How you build workout endurance will depend on whether you are aiming for an ultra-marathon or trying to improve muscular endurance in the gym. While there is some crossover, a few tips will be specific to aerobic and non-aerobic exercise. Read on for some actionable advice to slowly and safely build workout endurance.
What is Endurance?
Endurance helps athletes run/cycle/swim for longer or do more reps with heavier weights. Cardiovascular endurance involves training the heart, lungs, and circulatory system to cope with longer workouts; it’s something anyone training for a marathon does as part of their program. Muscular endurance trains your muscles to lift heavier weights, or cope with the demands of weight-bearing exercise, such as rock climbing.
Intervals and Tempo Sessions
Intervals are a great tool for aerobic endurance. You’re teaching your body to cope with a higher level of discomfort, but only for short durations, so it is manageable.
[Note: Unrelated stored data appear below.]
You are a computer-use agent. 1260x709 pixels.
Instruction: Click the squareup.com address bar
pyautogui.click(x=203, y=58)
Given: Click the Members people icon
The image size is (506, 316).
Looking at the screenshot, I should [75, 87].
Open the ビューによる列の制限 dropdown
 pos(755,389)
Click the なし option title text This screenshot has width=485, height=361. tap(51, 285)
Start with adding in some short sprints, such as 4 x 2 mins with 2-minute recoveries. As it begins to feel easier, you can do more intervals or increase the duration of your speed intervals, such as 8 x 3 minutes with a 2-minute recovery between each set.
Tempo runs are great for building up speed endurance as they teach your body to cope with running faster for longer. Begin with an easy pace warm-up run then run 2-3 km at a harder pace, i.e., your 10k pace, followed by a cool-down run.
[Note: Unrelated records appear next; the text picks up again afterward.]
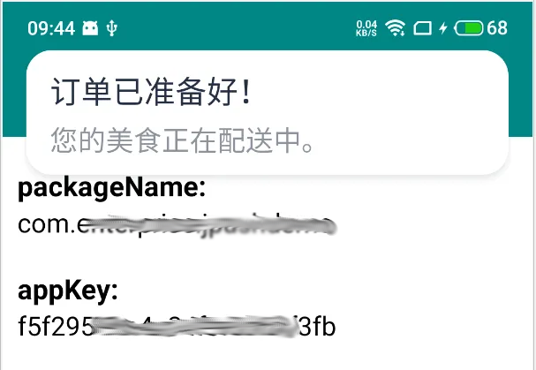Tap the rectangular SIM card status icon
Screen dimensions: 536x370
(422, 28)

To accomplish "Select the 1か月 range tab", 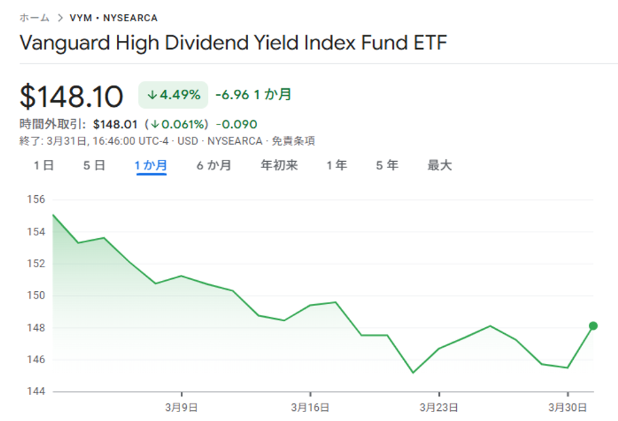I will point(151,165).
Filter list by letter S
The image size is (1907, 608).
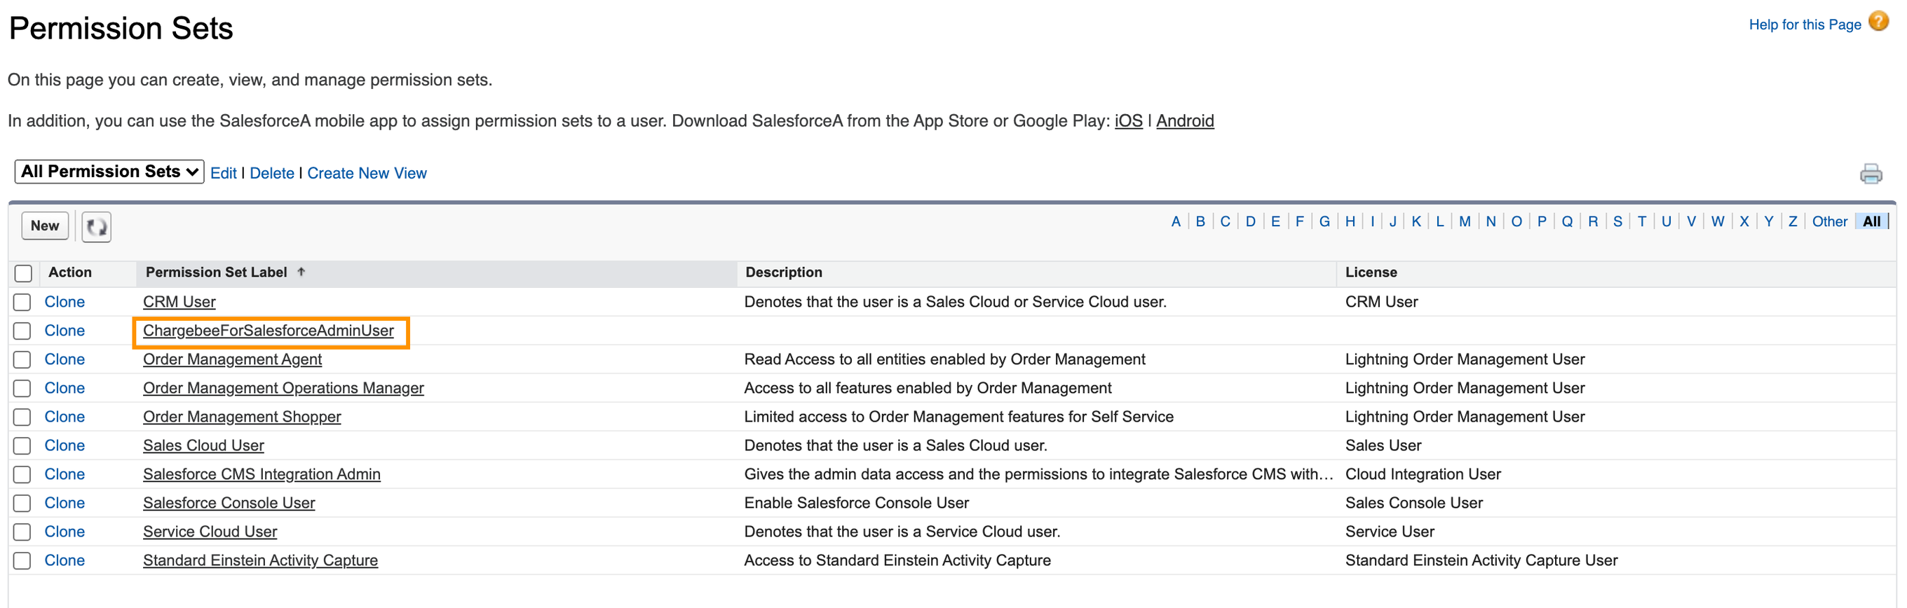click(1617, 221)
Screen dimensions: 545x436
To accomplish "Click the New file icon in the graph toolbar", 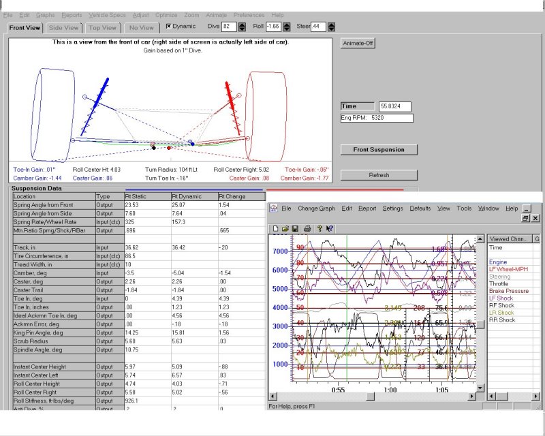I will 275,230.
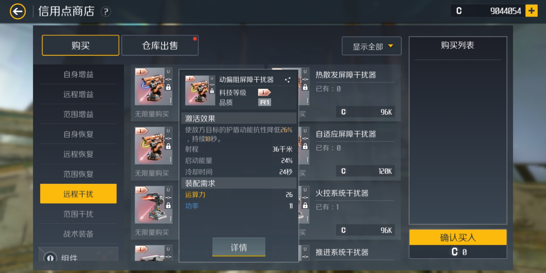This screenshot has width=546, height=273.
Task: Click the share icon in item popup
Action: (287, 80)
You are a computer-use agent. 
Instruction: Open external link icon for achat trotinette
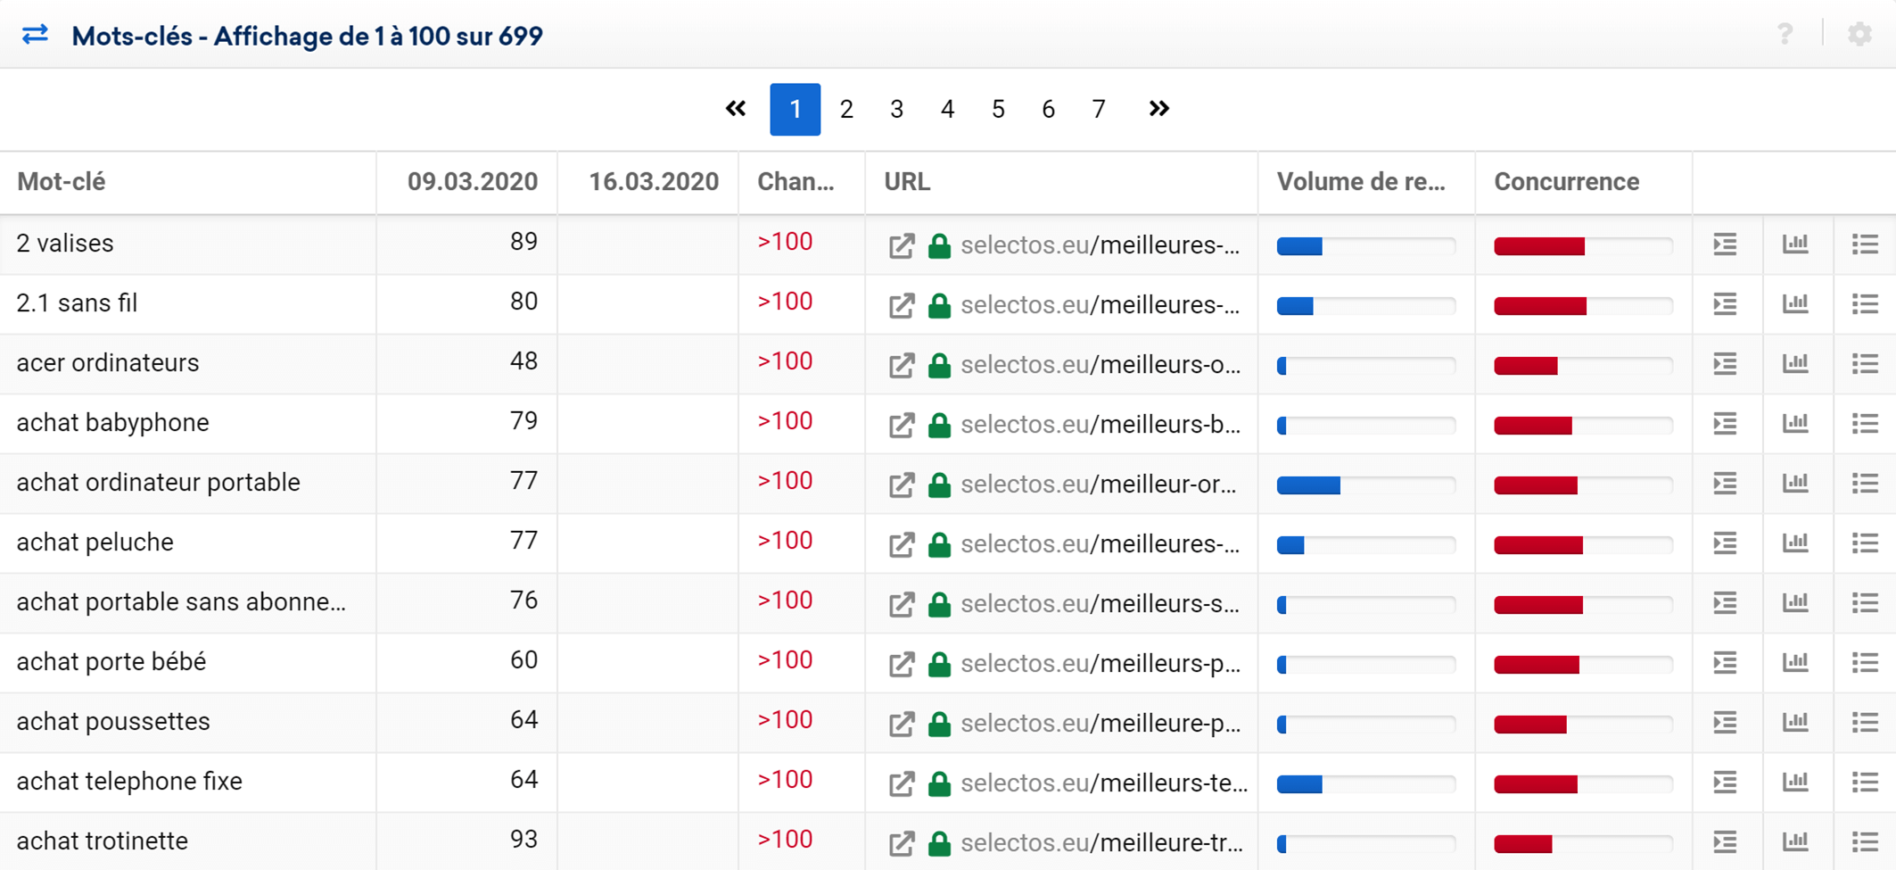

Intervals and tempo sessions can be incorporated into cycling and swim training. If you are cycling outdoors, use hills as your intervals: cycle hard up a hill and then spin back down as your recovery. Otherwise, plan an interval session on an indoor bike trainer.
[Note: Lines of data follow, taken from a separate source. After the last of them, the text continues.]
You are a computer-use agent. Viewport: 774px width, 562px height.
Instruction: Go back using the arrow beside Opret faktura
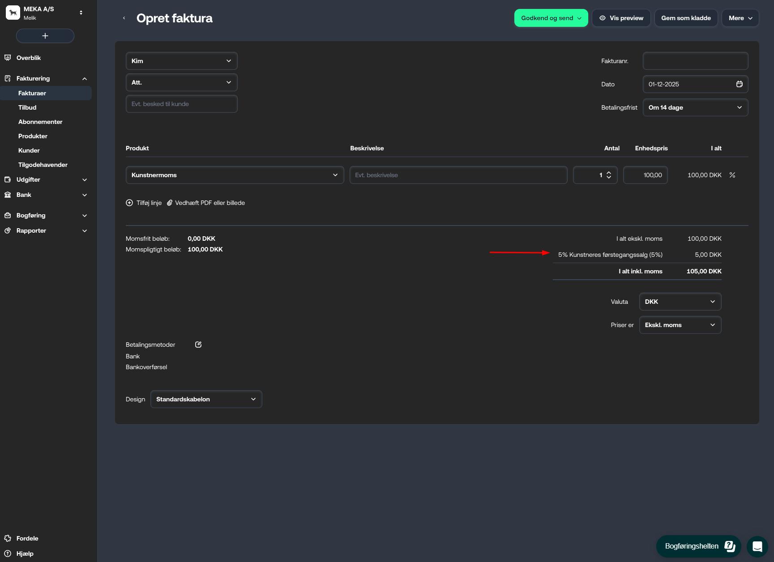point(124,18)
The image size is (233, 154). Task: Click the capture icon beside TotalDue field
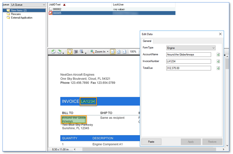(218, 68)
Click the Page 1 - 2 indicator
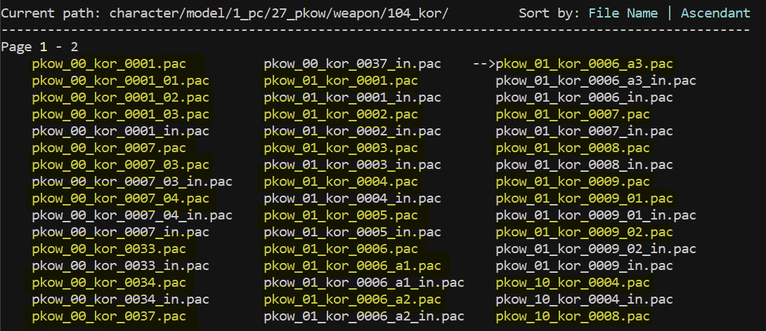 [40, 47]
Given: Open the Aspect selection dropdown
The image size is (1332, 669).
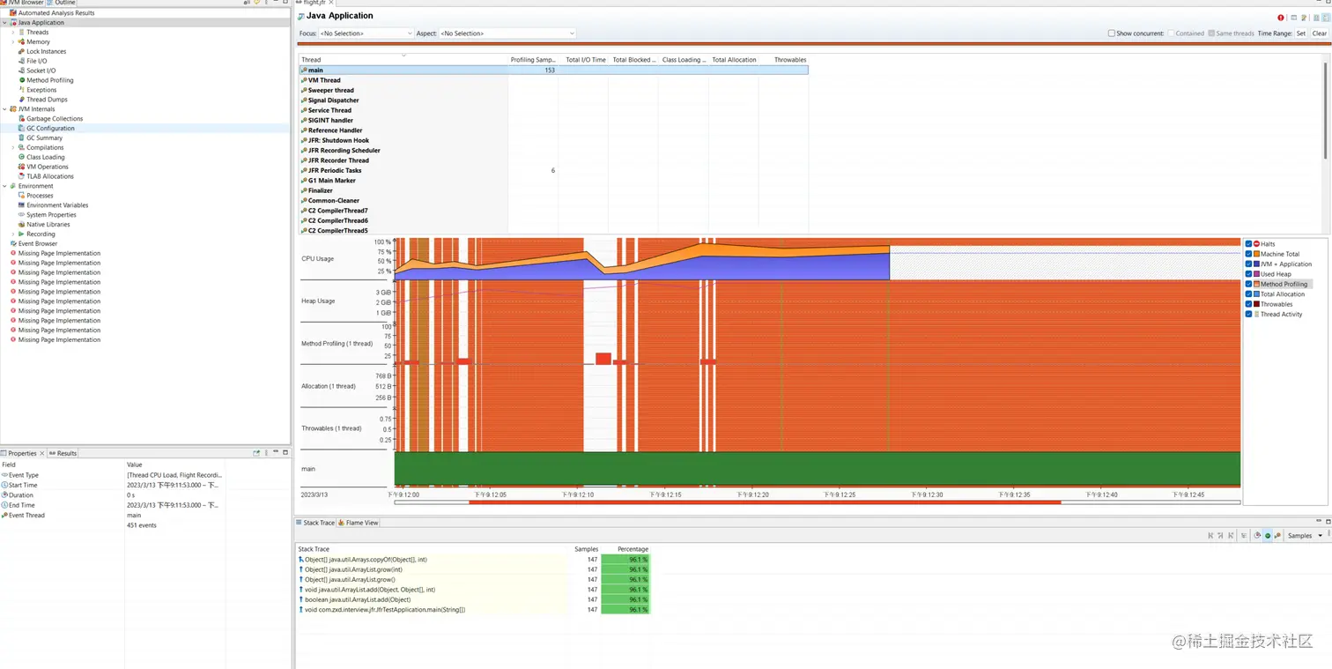Looking at the screenshot, I should 507,33.
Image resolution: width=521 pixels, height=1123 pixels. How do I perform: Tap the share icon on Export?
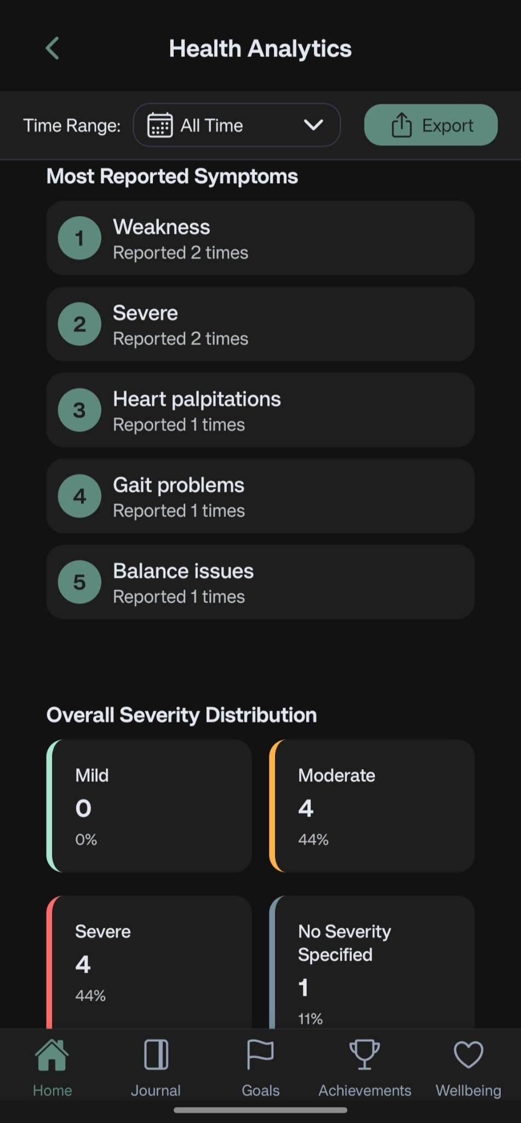[x=401, y=125]
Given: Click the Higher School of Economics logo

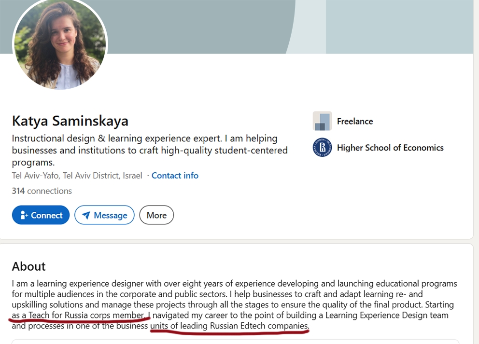Looking at the screenshot, I should tap(322, 148).
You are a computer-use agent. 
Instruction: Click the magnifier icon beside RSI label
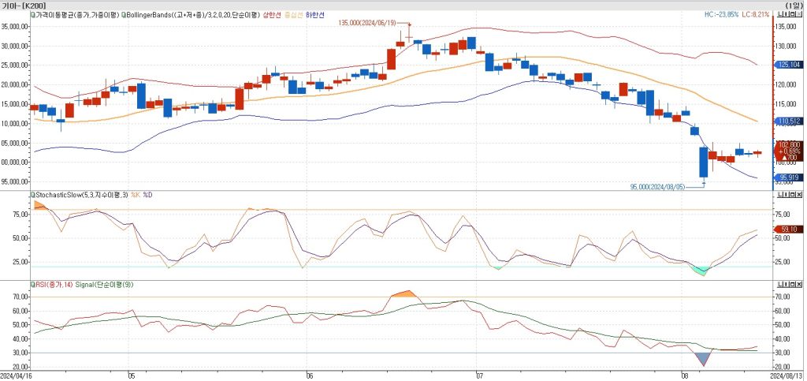(x=32, y=284)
High Rep/Low-Intensity Sessions
A good way to build endurance when lifting weights is to lift lighter weights but do more repetitions. This helps build more muscle endurance than, say, lifting heavier weights. The endurance you build in these sessions will help your aerobic workouts too.
Shorter Recoveries
Whether you are running intervals on the track or lifting weights in the gym, another useful way to increase endurance is by reducing your recovery time between intervals. When you shorten the recovery time, you are forcing your muscles to work under duress, i.e., when tired. It trains the body to be more comfortable working when tired, which is useful for endurance athletes.
Using a running workout as an example of how this works, instead of taking 2-minute recoveries between intervals, do 90-second recoveries instead. If lifting weights, begin the next set before you have fully recovered from the last one. It’ll feel hard, but you will benefit in the long term.
Shake It Up
It’s okay to have a workout routine, but if you do the same things day in and day out, you won’t see much improvement. The best way to build endurance is to mix up your routine. For example, if your primary sport is running, don’t go out and run the same distance at the same pace every week. You will plateau very quickly. Instead, break up your weekly training schedule into different sessions: do intervals, tempo runs, a long run, and easy runs. If you prefer being in the gym, add some classes into your routine, such as boxing or circuits.
Try Supplements
There are some great workout supplements out there, many of which can help boost endurance. A good example is Turkesterone, which as noted here, can help bodybuilders see significant gains in muscular endurance.
Finally, simple tricks like getting more sleep and eating a healthier diet will pay dividends.